START Excerpted data
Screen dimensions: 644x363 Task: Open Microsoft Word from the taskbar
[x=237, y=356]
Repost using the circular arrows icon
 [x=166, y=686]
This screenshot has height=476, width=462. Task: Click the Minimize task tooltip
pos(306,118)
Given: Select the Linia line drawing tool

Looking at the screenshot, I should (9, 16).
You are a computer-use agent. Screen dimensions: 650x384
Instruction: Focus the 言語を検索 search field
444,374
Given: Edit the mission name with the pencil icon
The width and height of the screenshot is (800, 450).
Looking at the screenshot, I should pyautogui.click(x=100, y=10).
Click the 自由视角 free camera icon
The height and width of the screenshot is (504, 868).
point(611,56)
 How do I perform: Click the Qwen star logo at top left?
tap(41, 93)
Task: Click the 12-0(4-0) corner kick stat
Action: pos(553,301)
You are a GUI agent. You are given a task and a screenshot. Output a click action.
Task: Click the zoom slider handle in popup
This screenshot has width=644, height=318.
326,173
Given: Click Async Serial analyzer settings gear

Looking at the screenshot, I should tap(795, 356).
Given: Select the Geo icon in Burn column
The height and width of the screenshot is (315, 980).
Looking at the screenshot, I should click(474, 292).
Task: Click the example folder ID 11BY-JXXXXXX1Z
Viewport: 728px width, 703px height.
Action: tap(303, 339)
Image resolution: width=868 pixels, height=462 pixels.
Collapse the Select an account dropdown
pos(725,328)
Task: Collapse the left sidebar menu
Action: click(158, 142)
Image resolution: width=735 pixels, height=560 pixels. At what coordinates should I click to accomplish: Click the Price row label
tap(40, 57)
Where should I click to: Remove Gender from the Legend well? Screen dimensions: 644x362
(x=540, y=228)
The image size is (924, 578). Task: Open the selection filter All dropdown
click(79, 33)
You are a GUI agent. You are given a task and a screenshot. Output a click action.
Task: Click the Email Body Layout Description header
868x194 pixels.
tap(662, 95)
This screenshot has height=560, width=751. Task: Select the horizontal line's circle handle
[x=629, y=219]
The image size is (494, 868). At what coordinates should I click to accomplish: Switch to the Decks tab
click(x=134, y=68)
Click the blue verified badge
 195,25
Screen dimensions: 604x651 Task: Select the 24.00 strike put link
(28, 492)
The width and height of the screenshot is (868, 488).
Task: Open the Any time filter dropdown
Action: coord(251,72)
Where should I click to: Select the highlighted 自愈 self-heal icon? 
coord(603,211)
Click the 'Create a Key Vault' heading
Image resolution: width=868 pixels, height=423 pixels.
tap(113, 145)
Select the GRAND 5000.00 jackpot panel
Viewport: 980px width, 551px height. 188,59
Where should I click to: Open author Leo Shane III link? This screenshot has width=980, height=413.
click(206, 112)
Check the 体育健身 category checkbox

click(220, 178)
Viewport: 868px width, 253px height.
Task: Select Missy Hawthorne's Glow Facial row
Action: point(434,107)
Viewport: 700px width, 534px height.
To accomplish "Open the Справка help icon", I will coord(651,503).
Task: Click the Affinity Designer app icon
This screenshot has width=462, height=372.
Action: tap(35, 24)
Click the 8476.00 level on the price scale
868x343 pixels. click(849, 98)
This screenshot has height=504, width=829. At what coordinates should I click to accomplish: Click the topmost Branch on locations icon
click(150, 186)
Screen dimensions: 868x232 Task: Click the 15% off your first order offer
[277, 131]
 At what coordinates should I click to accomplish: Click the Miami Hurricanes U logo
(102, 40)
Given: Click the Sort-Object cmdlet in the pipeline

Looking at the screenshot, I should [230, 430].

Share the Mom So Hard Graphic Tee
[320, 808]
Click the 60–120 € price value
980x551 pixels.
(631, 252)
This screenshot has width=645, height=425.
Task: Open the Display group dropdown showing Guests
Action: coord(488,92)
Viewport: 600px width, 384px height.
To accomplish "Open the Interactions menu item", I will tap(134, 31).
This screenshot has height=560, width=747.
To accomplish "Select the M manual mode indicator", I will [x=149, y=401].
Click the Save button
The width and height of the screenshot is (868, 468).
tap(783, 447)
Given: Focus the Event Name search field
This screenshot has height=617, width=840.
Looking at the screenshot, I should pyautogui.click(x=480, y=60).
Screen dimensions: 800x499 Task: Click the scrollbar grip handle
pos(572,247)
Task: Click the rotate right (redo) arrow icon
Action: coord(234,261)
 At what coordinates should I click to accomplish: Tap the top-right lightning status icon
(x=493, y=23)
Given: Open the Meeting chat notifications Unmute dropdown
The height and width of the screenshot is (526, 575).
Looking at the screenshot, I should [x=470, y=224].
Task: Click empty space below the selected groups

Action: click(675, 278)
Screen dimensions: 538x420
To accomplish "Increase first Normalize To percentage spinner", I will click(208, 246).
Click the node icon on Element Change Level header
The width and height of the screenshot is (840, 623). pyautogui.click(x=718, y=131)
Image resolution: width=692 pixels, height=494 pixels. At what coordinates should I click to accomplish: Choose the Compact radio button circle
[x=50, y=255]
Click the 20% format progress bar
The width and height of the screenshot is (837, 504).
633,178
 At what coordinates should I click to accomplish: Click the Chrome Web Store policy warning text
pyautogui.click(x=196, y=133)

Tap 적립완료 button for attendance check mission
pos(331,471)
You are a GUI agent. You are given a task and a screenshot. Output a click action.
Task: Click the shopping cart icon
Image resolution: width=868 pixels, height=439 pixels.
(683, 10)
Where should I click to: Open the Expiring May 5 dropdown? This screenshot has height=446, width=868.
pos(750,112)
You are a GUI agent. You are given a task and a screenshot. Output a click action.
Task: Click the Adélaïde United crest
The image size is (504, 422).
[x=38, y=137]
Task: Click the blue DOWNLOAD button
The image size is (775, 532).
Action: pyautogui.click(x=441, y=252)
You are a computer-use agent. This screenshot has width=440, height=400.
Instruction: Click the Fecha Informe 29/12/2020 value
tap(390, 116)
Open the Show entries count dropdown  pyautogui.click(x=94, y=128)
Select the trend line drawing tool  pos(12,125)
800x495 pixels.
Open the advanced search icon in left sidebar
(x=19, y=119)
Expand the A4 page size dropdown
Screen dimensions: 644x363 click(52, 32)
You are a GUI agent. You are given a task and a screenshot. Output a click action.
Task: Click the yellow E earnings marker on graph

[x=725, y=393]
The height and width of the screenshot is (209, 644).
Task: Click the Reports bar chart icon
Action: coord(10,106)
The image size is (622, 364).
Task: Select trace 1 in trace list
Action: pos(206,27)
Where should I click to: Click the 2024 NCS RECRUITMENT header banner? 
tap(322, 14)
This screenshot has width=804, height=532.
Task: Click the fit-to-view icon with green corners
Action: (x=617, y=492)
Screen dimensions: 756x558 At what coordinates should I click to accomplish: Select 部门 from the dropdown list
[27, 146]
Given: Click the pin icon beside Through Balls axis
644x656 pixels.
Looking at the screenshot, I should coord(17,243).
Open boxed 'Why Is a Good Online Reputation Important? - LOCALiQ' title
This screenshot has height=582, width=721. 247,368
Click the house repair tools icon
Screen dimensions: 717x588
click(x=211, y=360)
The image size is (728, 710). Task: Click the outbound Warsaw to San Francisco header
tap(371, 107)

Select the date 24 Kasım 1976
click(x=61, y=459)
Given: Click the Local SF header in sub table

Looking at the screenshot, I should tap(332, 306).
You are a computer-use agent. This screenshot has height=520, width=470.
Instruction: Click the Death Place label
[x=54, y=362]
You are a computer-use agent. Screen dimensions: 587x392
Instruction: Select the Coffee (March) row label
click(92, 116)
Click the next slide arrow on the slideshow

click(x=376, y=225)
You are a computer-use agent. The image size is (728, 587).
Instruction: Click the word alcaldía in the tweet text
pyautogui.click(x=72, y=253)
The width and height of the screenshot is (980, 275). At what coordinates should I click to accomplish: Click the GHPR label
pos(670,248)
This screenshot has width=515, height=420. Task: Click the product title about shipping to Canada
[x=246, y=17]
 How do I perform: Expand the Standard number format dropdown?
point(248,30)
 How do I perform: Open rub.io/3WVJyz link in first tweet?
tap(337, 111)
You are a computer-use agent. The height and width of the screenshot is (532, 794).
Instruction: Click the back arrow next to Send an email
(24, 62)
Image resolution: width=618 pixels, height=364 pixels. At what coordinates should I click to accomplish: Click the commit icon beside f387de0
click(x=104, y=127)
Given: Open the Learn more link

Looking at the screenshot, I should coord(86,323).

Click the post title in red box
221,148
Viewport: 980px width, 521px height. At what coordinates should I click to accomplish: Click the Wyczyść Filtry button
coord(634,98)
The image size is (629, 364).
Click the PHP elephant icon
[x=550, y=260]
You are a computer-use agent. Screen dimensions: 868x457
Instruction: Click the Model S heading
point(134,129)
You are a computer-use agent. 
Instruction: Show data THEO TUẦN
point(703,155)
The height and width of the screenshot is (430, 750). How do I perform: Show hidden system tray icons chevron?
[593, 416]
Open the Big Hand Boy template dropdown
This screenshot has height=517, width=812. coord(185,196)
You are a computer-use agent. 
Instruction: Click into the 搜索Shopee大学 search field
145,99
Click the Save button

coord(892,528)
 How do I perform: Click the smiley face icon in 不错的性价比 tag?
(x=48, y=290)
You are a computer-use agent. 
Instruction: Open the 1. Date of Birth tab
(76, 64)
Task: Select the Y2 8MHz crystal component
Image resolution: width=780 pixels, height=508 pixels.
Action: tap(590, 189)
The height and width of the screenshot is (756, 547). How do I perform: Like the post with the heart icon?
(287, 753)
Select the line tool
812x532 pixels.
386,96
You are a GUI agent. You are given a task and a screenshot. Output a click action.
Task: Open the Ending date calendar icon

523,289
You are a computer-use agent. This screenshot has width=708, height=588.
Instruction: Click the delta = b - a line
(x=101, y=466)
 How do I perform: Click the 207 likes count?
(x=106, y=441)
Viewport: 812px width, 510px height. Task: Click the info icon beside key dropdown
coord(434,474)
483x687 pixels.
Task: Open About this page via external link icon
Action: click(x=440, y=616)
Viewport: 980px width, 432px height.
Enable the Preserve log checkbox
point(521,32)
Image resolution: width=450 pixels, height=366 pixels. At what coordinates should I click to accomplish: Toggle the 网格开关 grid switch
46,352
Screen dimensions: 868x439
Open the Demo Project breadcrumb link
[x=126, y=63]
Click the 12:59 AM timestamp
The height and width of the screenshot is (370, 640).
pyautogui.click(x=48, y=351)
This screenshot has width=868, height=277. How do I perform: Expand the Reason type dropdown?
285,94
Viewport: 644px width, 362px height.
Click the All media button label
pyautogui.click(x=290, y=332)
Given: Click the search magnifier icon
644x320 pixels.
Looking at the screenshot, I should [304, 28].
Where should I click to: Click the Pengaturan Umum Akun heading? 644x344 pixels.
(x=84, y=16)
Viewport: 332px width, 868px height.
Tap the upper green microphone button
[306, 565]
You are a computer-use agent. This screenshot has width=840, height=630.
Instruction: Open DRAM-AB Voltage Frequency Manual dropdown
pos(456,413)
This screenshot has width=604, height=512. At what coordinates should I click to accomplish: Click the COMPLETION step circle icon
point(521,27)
END Excerpted data
What you should do — Beginning at the line with "Given: Select the Geo icon in Burn column" and stopping after the line with "Image resolution: width=868 pixels, height=462", please write out every line of the data above exactly and nothing else.

Result below —
Given: Select the Geo icon in Burn column
The height and width of the screenshot is (315, 980).
Looking at the screenshot, I should click(474, 292).
Task: Click the example folder ID 11BY-JXXXXXX1Z
Viewport: 728px width, 703px height.
Action: tap(303, 339)
Image resolution: width=868 pixels, height=462 pixels.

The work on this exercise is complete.